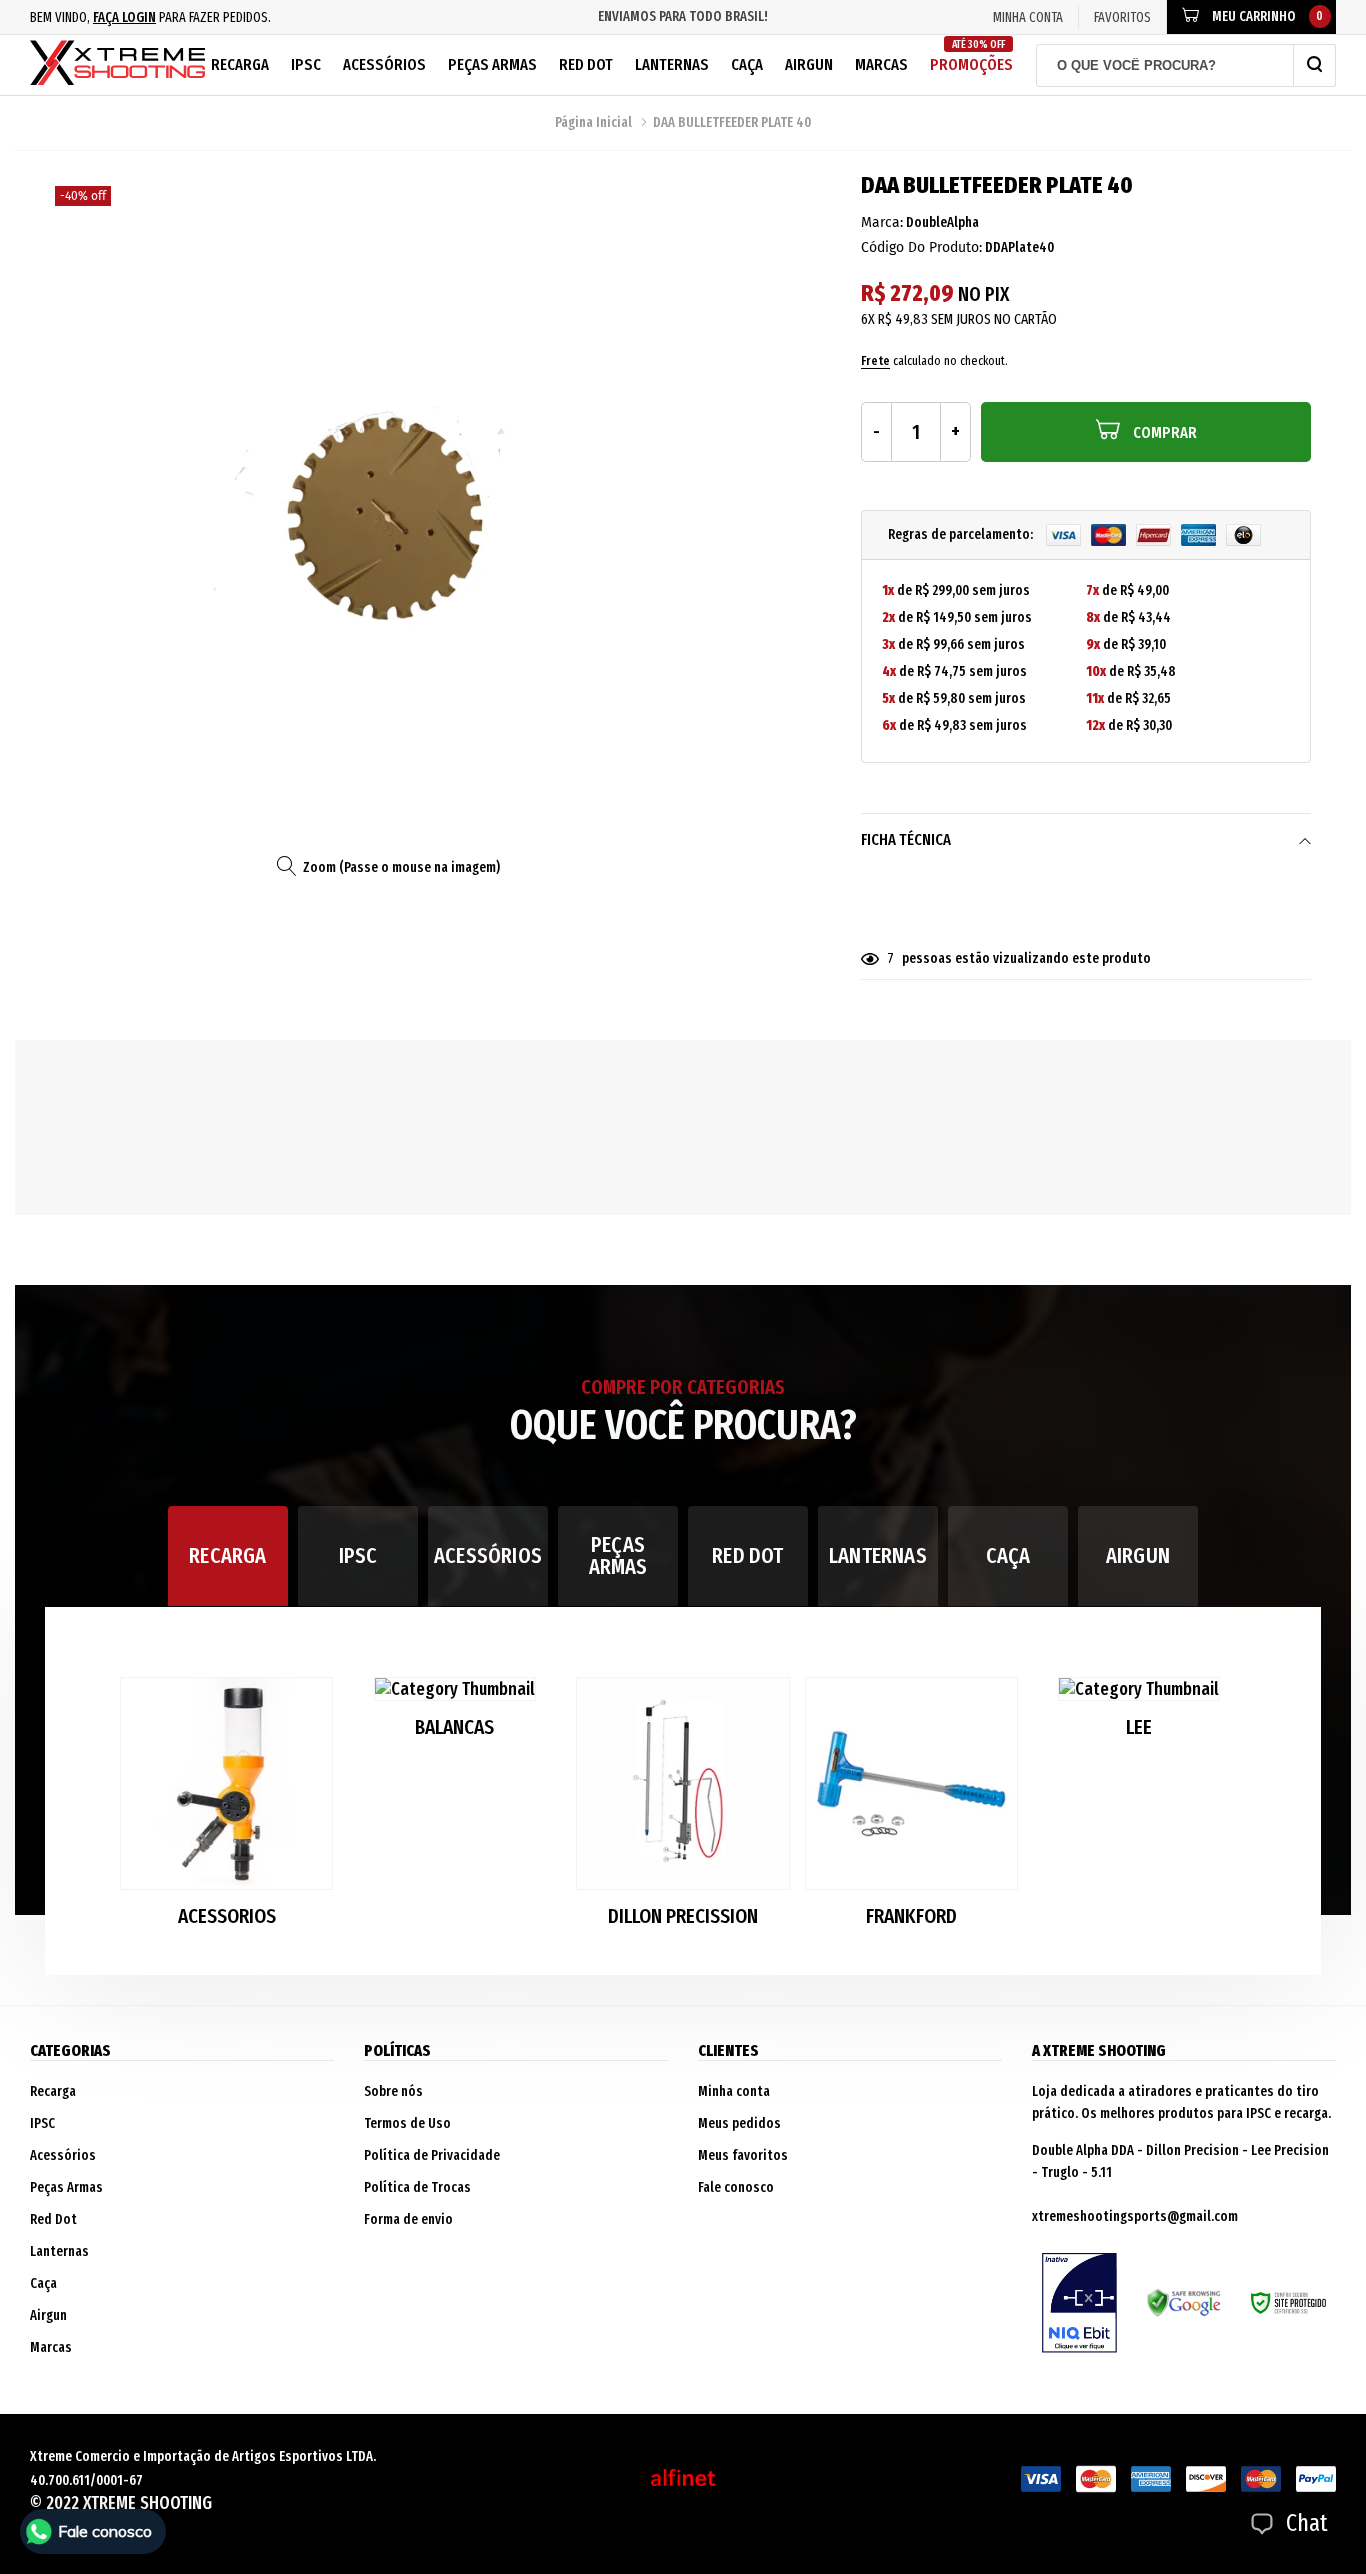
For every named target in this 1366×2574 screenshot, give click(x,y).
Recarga (240, 64)
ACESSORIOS (227, 1916)
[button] (1223, 1811)
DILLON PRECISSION (683, 1916)
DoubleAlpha (942, 222)
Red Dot (586, 64)
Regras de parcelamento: (962, 534)
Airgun (809, 64)
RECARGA (227, 1555)
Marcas (881, 64)
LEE (1139, 1727)
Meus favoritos (743, 2155)
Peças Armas (492, 64)
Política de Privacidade (432, 2155)
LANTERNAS (878, 1555)
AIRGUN (1138, 1555)
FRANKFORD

■ ■ ■ ■ ■ ■ ■

• [EXERCISE]
Every record must be returned exactly. Leave its pictures out.

• [OUTPUT FOR THIS EXERCISE]
For every named target in this 1366×2574 screenshot, give click(x,y).
Recarga (240, 64)
ACESSORIOS (227, 1916)
[button] (1223, 1811)
DILLON PRECISSION (683, 1916)
DoubleAlpha (942, 222)
Red Dot (586, 64)
Regras de parcelamento: (962, 534)
Airgun (809, 64)
RECARGA (227, 1555)
Marcas (881, 64)
LEE (1139, 1727)
Meus favoritos (743, 2155)
Peças Armas (492, 64)
Política de Privacidade (432, 2155)
LANTERNAS (878, 1555)
AIRGUN (1138, 1555)
FRANKFORD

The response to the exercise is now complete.